Three US initial public offerings were postponed on Thursday, but Zynga is to press ahead with its plan to list next week, in further evidence of a two-speed market in IPOs.
Many start-up companies have matured into sizeable companies in the years since the financial crisis began in 2008, resulting in the longest pipeline of IPOs in the US since the dotcom boom. But investor demand has not kept pace this year, and there has been a surge in the number of cancelled, postponed and withdrawn deals.
Some sectors, notably internet companies, remain on investors’ wish lists. Zynga, the maker of games for social networks and mobile devices, still plans to move forward with an initial public offering next week, as does Jive Software, which makes social networking software for businesses.
They will follow hotly anticipated names such as Groupon and LinkedIn into the public markets, despite those IPOs seeing declines in their share prices post-issuance amid fears of overvaluation due to artificially small floats of shares.
But the delays on Thursday for Peak Resorts, a ski holiday group; HomeStreet, a community bank; and WhiteSmoke, a language software-maker, brought the number of delayed deals this year to 84, the highest since 2008, according to Ipreo, a capital markets data and advisory provider.

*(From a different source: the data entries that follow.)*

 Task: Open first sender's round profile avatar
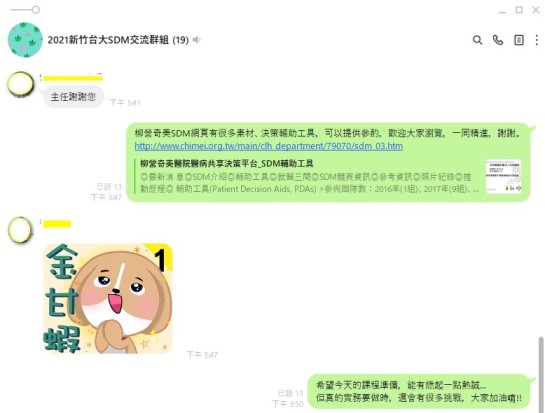pos(21,84)
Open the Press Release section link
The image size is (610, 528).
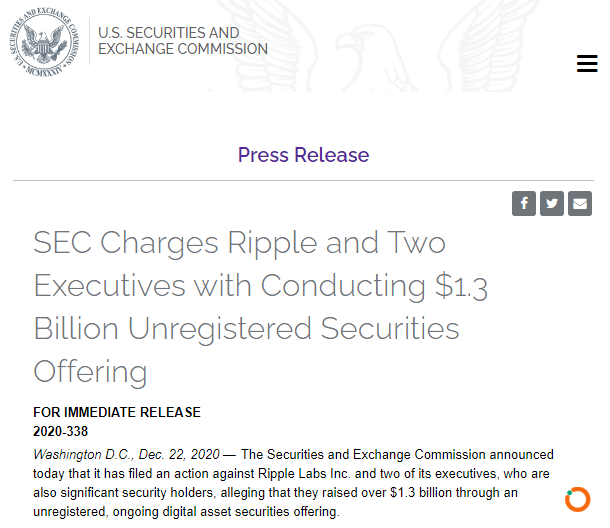[x=303, y=155]
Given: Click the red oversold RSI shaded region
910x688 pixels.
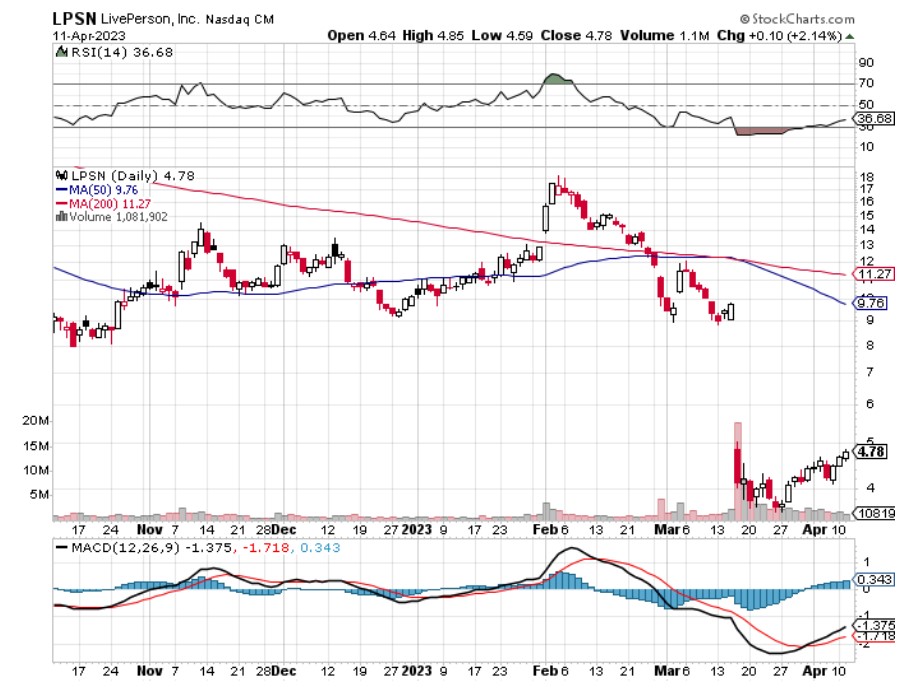Looking at the screenshot, I should [758, 131].
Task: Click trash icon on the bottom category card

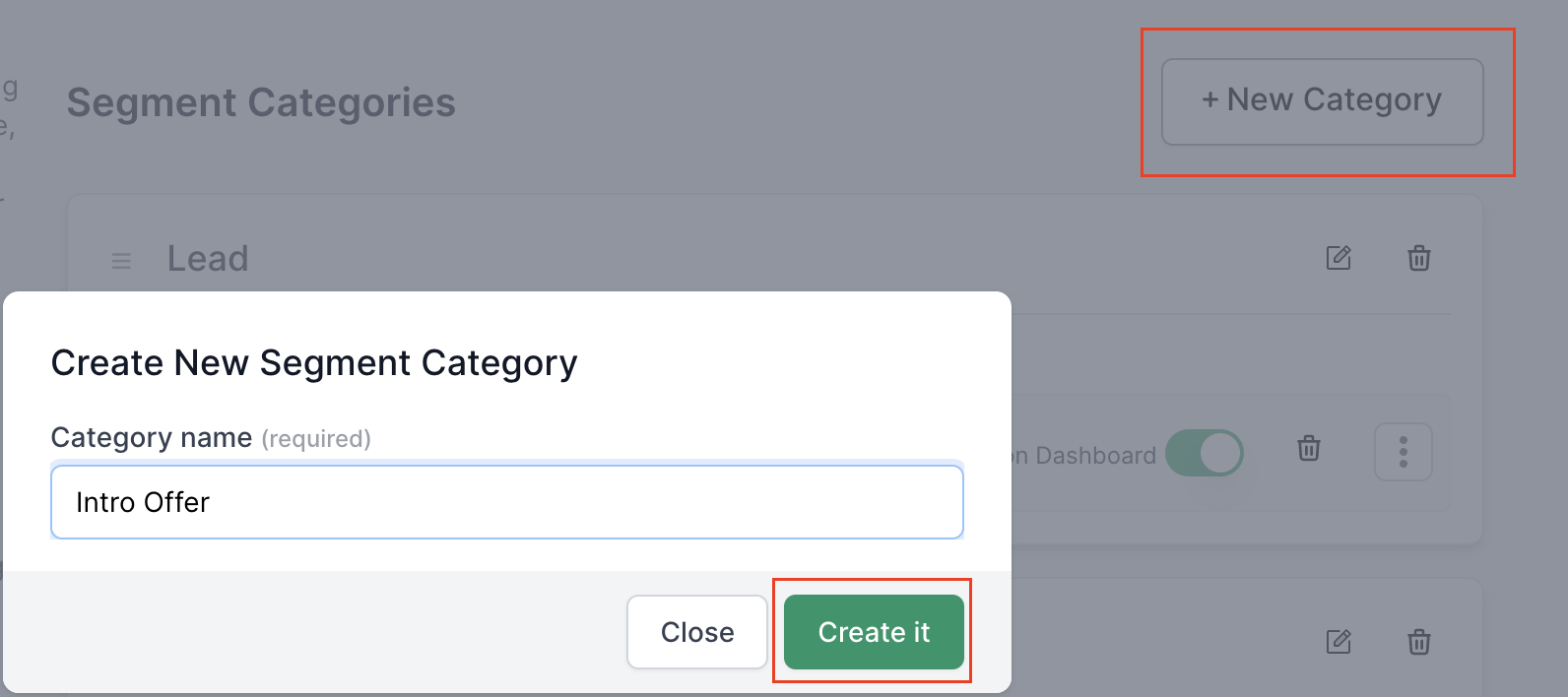Action: pyautogui.click(x=1418, y=642)
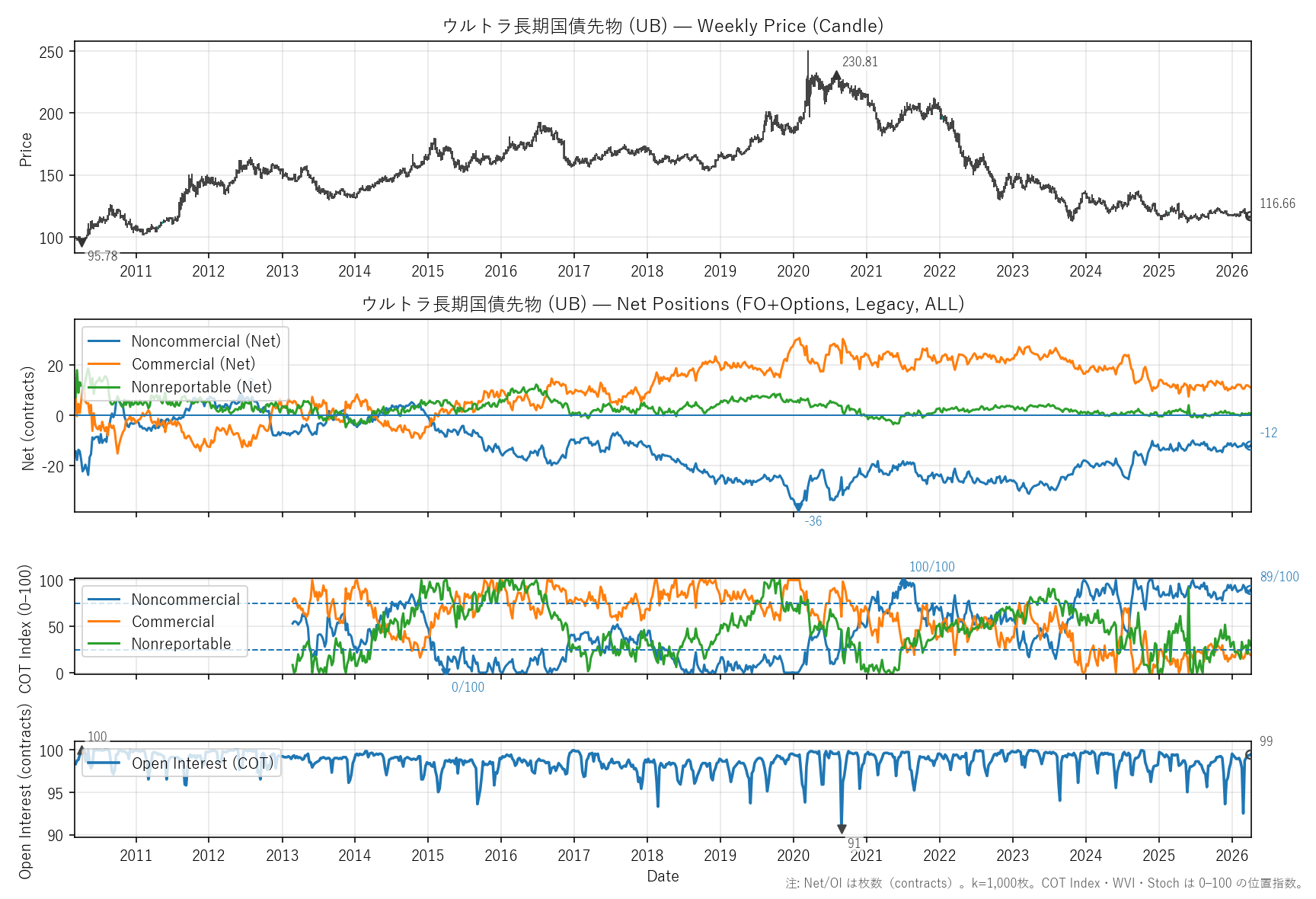Click the Noncommercial net minimum marker at -36

click(798, 507)
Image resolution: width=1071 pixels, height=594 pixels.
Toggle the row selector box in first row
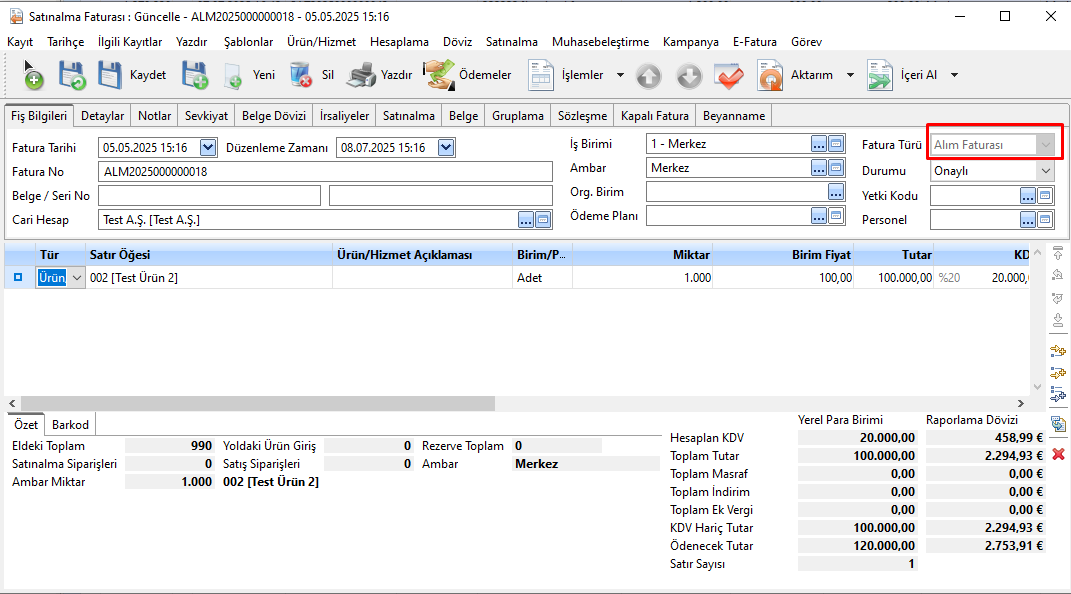(18, 277)
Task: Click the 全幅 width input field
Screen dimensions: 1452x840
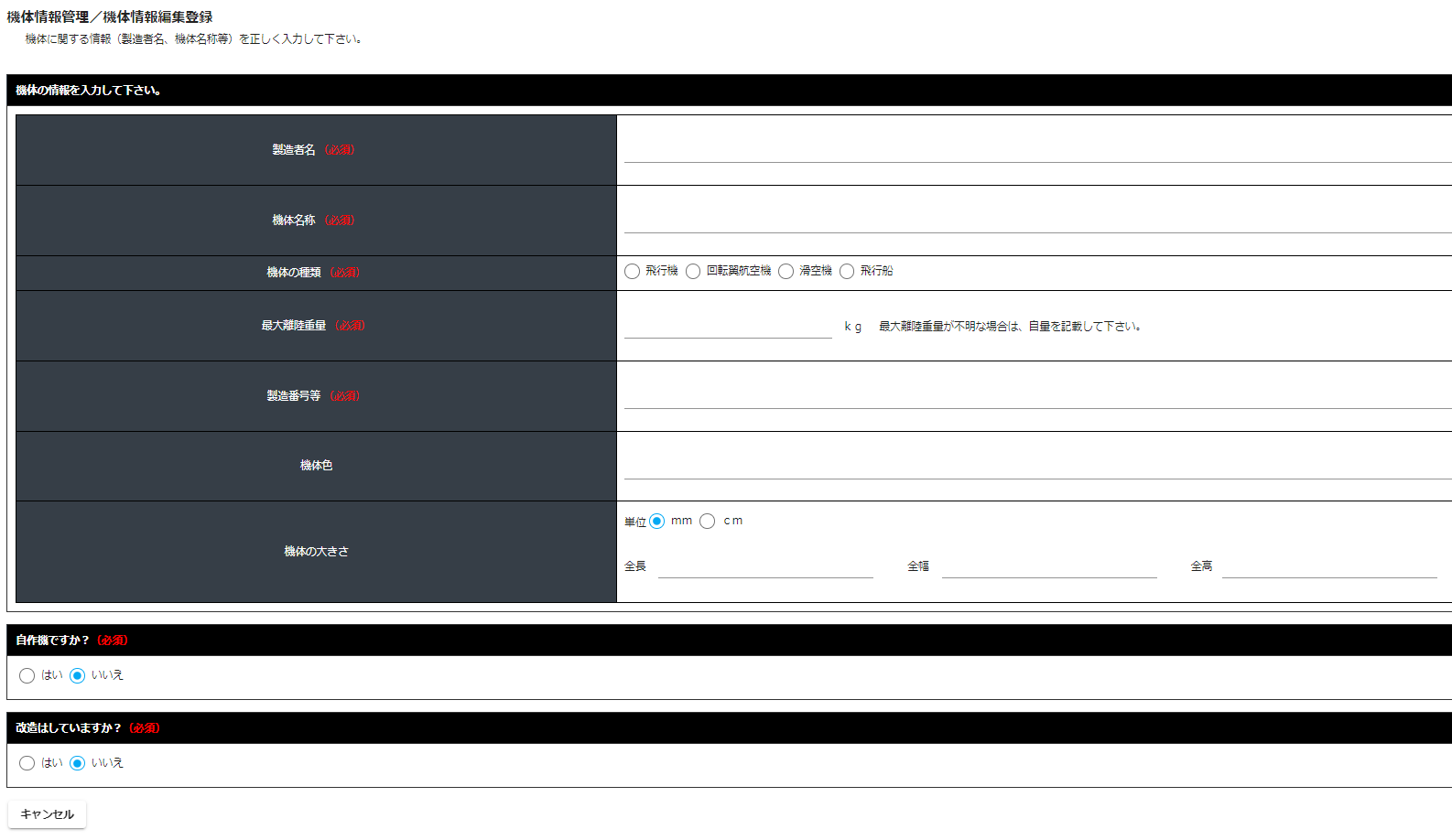Action: click(1049, 566)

“High flying pre-IPO companies…did little to break the gloom surrounding equity markets,” said Nicholas Colas, chief market strategist at ConvergEx Group.
“An equity capital markets environment where hundreds of new companies can make it out the door would be a positive for market sentiment. A handful of social networking companies getting into public hands does not,” he added.
There is still an expected year-end rush next week, with 11 companies hoping to debut. That is likely to be the last week of the year for issuance, since it takes about two weeks to market an IPO, and few deals price during the last two weeks of the year.
If all are successful, it would be the busiest week for US IPOs since 2007, according to Renaissance Capital, a research firm.
With those deals, 2011 would see a total of 130 US IPOs, according to Renaissance, 16 per cent fewer than in 2010, raising $37.2bn, below the $38.7bn raised last year.
Many of the most anticipated public offerings, including web groups Facebook, Yelp and Twitter, have been postponed until next year.
Earlier this week, LivingSocial, the online coupon seller and competitor to Groupon, said it was raising $400m in private markets, an indication that many companies are pursuing alternatives to going public.